I haven’t known Peyton long, but I do know that she’s not a crier. I scoot into her bed with her, keeping my distance but holding her hand in mine. I don’t know what to say. I don’t know why she’s crying. Am I supposed to ask what’s wrong, or will that make it worse? I decide on silent comfort. She’s full sobbing now, and I move in a little closer to wrap my arms around her as she continues to sniffle and shed tears on my shoulder. Minutes pass before she starts to calm down, but I don’t let her go until she starts to move away, shifting slightly and keeping my hand grasped tightly in hers.

“Tonight, was everything for me. It was beautiful and so unbelievably destructive. I, I’m overwhelmed, and I don’t know what to do.” It takes me a second to understand she’s talking about Milo, and thankfully she continues.

“Since he got engaged, I’ve dreamed that we could still be close. I know we can’t be together, but he was my life, you know? And then he was just gone. Tonight, gave me something back. But also cemented just how much I still freaking love him. And it hurts so bad that I can’t have him.”

I blink back my own tears at her words.
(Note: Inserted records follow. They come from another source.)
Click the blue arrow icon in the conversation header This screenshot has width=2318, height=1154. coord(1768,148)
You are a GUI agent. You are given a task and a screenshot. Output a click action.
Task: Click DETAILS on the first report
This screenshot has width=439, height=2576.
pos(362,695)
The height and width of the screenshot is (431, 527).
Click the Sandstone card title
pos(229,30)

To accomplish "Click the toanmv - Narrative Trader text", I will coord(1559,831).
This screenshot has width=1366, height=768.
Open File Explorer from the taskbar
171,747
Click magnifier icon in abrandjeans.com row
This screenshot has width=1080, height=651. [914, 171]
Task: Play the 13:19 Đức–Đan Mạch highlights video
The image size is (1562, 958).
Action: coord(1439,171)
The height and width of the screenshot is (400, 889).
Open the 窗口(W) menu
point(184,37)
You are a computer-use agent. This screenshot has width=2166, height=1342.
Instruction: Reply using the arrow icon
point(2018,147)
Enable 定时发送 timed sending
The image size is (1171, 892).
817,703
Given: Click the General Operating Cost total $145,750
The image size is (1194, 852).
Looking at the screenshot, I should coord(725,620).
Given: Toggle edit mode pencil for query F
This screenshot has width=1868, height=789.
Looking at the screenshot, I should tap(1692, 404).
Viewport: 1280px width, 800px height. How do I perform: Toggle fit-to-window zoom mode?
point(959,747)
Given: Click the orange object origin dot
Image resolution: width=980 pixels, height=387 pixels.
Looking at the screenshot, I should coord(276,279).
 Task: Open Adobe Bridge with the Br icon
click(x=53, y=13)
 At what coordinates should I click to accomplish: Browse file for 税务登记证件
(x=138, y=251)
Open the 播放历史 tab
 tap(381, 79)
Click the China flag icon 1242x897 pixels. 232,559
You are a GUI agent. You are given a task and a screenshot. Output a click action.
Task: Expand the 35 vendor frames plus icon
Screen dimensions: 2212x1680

At how doomed she sounds, like this is truly the end of her world, and I want to fix it. I don’t know how, but I’m going to fix it. I stay in her bed with her all night, and she never let’s go of my hand.

Chapter Sixteen

I’m tired, I’m hungover and Milo has dragged my ass out of bed at the crack ass of dawn to practice our routine. I want to murder him. Well, not really, but I am very fucking unhappy about it. He was thoughtful enough to bring aspirin and a large bottle of water which soothes me a little, but not enough for me to not glare at him. If Peyton didn’t just confess her undying love for this man, this day would go a lot differently.

We run through the routine once, twice, at least ten times and without proper food in my stomach, I barely make it the toilet before I hurl up all of the alcohol I consumed last night, plus some. I grumble as Milo plops down beside me, asking my plans for the rest of the day. Apparently, dying in my bed was an unacceptable answer

“I don’t know, I should probably get a start of my world history assignment. The problem is, I fucking hate it.”

“If you hate it so much, why do you take the class? Aren’t you undeclared?” Me and my hungover mouth need to shut up. I think quickly about what to say, but just shrug. Sometimes no response is better. He huffs out a breath like I’m impossible and then pulls out his phone, typing out a message, then I hear my phone ping.